§ DATA SECTION:
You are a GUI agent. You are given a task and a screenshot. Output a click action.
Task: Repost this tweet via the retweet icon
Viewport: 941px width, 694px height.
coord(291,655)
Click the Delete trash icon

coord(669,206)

§ WHAT TO DO: Present each line of the data above as an item in a numbered list, omitting any blank lines.

§ FULL ANSWER:
1. You are a GUI agent. You are given a task and a screenshot. Output a click action.
2. Task: Repost this tweet via the retweet icon
3. Viewport: 941px width, 694px height.
4. coord(291,655)
5. Click the Delete trash icon
6. coord(669,206)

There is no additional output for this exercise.